Pour la station de prétraitement, les travaux de terrassement sont déjà achevés, alors que le taux d’avancement des travaux de génie civil des locaux administratifs avoisine 70%. Celui des locaux techniques est de 20%. Quant aux équipements électromécaniques et hydrauliques, ils sont en phase de fabrication. Ils seront livrés à compter de cette année.

L’émissaire marin constitue le dernier maillon de la chaîne de dépollution, qui permettra d’assurer l’élimination des eaux prétraitées au large de la mer à 2 km environ de la côte, et à 25 mètres de profondeur.

La première partie de cet émissaire est constituée d’un tunnel d’une longueur de 800 m en conduite béton. Le micro tunnelier est déjà livré sur place et les travaux de creusement sont prévus à partir du mois d’octobre. La partie tunnel sera prolongée par une canalisation (en PEHD) sur une longueur de près d’un kilomètre, et un diffuseur de 250 m situé à l’extrémité de l’émissaire.

«L’achèvement de ce chantier structurant permettra au littoral de Rabat-Salé de jouir d’un taux de dépollution de 100%, avec zéro point de rejet d’eaux usées brutes à la côte», rappelle la direction de Redal.

En plus de l’aspect hygiène et santé, la mise en service de système de dépollution aura un impact positif sur la préservation des ressources halieutiques, et de l’environnement de manière générale. Cela permettra de favoriser le développement, le long de la côte atlantique et des rives du Bouregerg, de projets touristiques et d’animation.

Rappelons que la dépollution du littoral de Rabat-Salé devait être achevée en 2013. La commune de Salé et Redal se rejetaient la responsabilité de ce retard. La première avançait des retards dans le programme d’investissement de la société. Tandis que le délégataire relève l’absence de foncier mobilisé par la ville.
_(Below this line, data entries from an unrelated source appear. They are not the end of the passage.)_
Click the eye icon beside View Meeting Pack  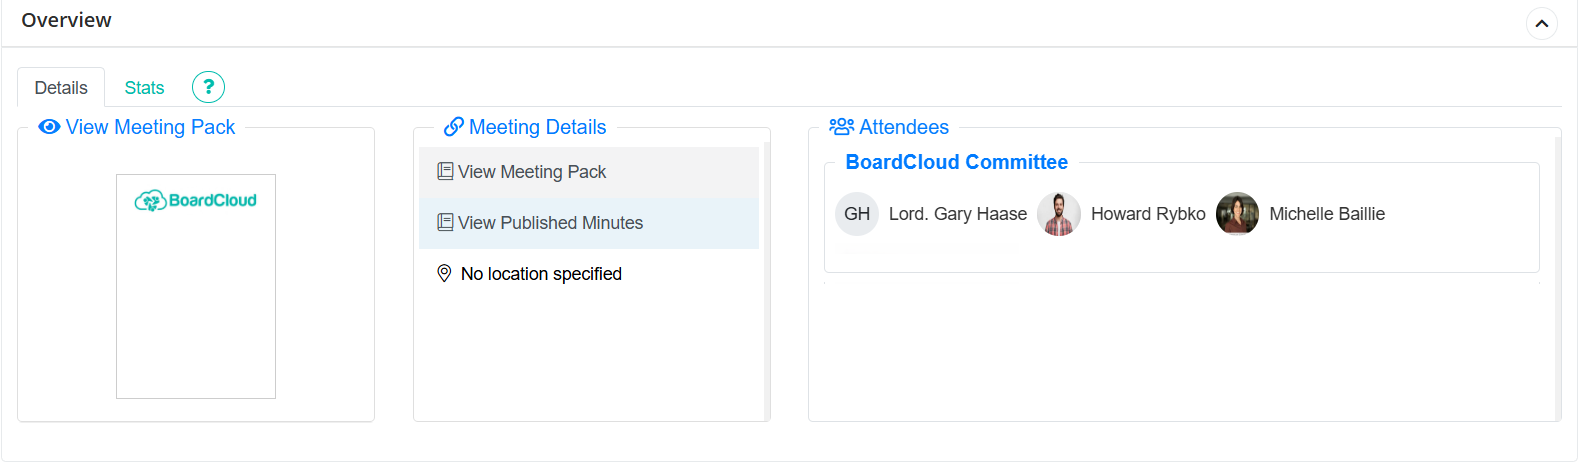click(x=49, y=127)
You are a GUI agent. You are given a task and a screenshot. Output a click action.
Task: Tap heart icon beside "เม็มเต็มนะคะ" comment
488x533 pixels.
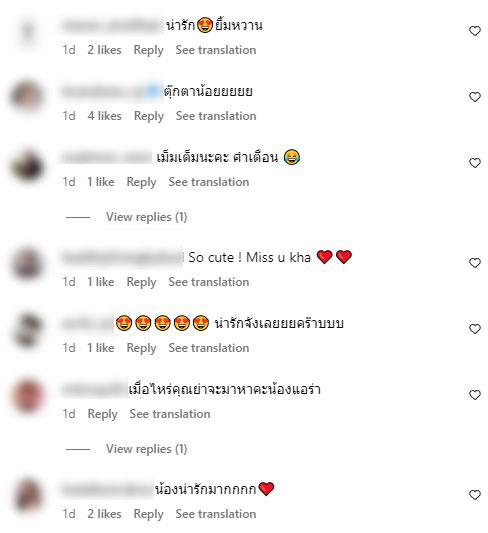(474, 163)
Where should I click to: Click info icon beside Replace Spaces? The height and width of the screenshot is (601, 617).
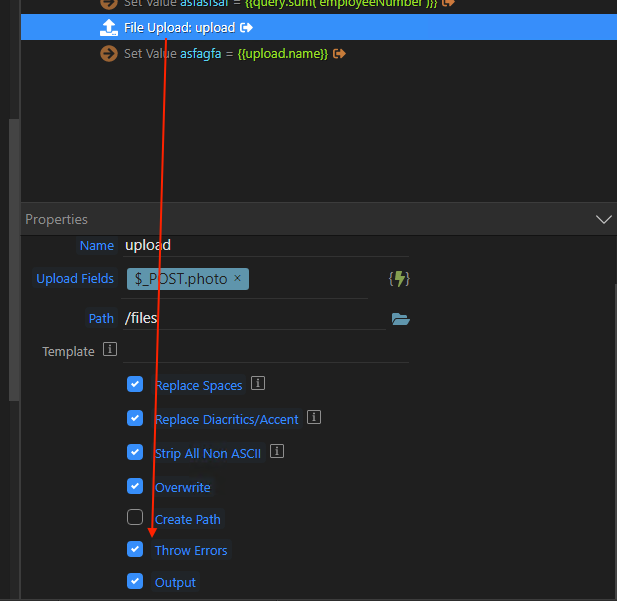(258, 384)
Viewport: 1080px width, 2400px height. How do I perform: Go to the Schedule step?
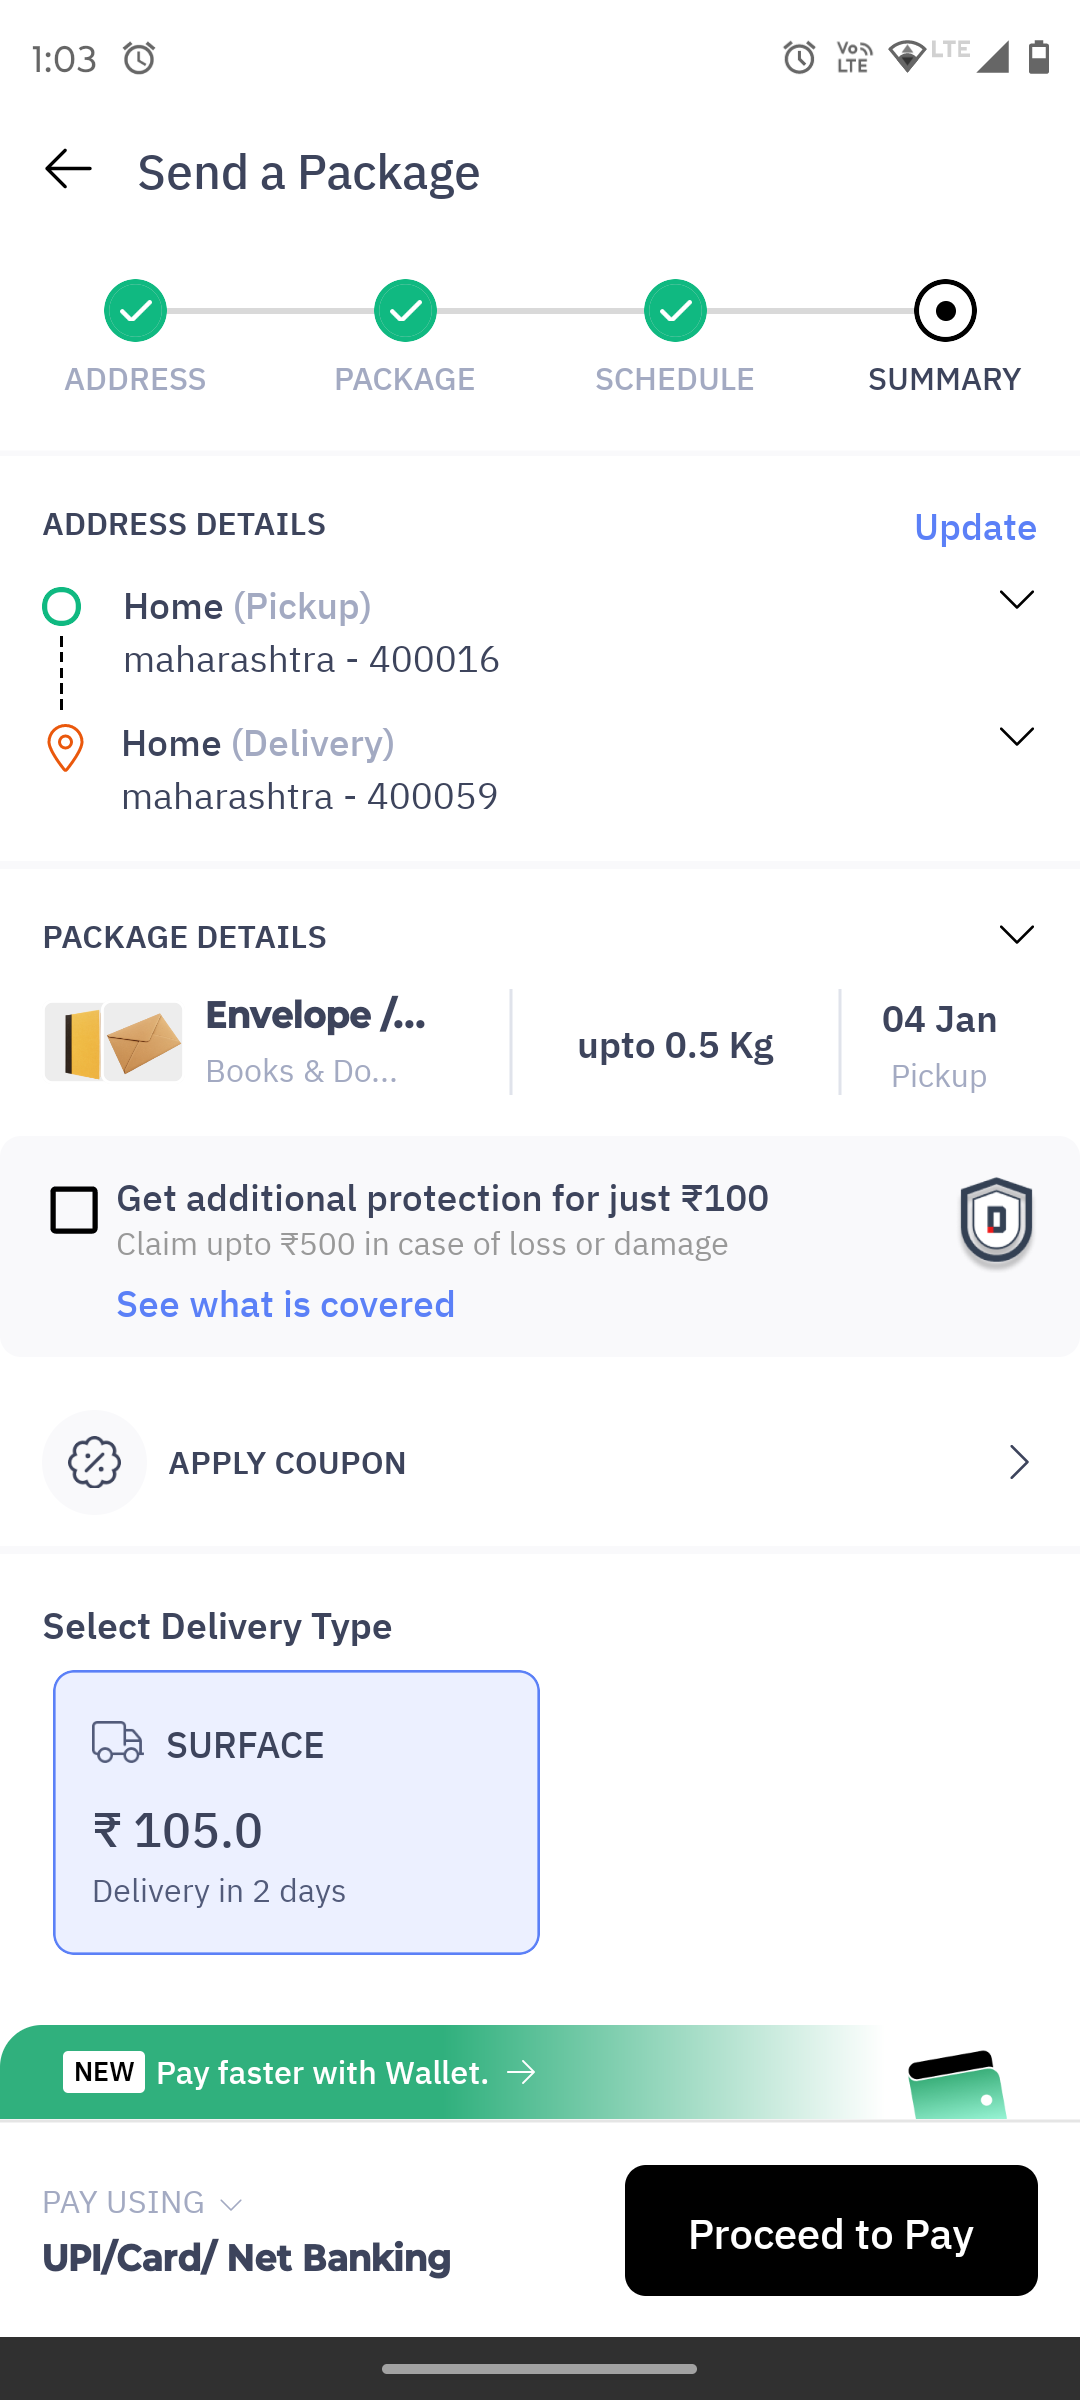click(x=675, y=311)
La révision du contrat en juillet 2017 a permis de débloquer la situation.

Redal: 6 milliards de DH d’investissements depuis 1999

Le retard pris sur le projet figurait parmi les principaux points posés lors de la révision du contrat de gestion déléguée en 2017. Sur ce volet, la direction de Redal tient à préciser que «sur la période 1999-2017, depuis l’entrée en vigueur du contrat, la société a réalisé des investissements de plus de 6 milliards de DH». Près de 2,5 milliards de DH ont été déployés pour des projets d’assainissement liquide à Rabat, Salé et Skhirat-Témara.